The guy bails her out of jail and she's furious. She's a lot of fun.
This guy, owner of Cheetah's, the strip club where Nomi gets her start, has the best line of the movie. When she ultimately lands a part in the Stardust show, he visits backstage, musing, "Must be weird, not having anybody come on you." That must be weird indeed!
"Mama" Bazoom is supposed to be (intentional) comic relief but she spouts the most misogynistic jokes of the film. A grotesque in a pop-off dress.
Nomi's big stripper scene. Everyone's excited, claiming she "burns" on stage. I guess if burning means "looking pissed off all the time," then yes, she burns.
But then, manic glee!
And new and disgusting ways of dealing with ice.
Offering coke like it's a stick of gum. Showgirls might be the most autobiographical screenplay ever written.
Getting down with Cristal Connors. Gina Gershon brings a campy relish to her negative-stereotype role of frustrated predatory lesbian.
That's entertainment!
Our trail-head to the infamous "porpoise" sex scene, full of splash and fury.
Nomi is about to be accused of assaulting the show's star attraction. Her reaction is electric (during a brown-out).

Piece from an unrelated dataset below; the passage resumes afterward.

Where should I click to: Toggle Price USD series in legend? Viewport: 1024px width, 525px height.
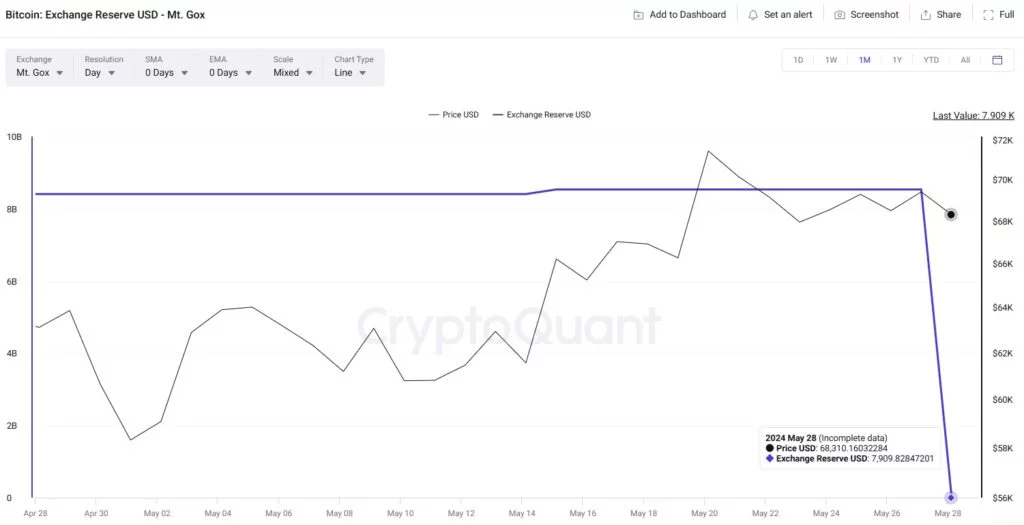(x=453, y=115)
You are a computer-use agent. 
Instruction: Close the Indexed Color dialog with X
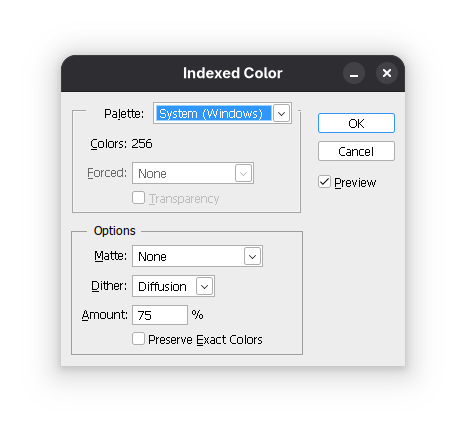coord(387,73)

But all's well because she is now the Stardust's new firecracker Goddess. She burns!
Them's fightin' nails.
Here's how I best like to remember Nomi Malone--fierce, furious, psychopathic, and made up to the teeth.
All the film stills in the world cannot convey the lunacy of this filmic endeavor. It must be seen to be properly experienced, preferably with a fifth of champagne (for each viewer), a pack of ciggies, and a journal to record your feelings afterwards. Celebrate our cultural legacy with Showgirls.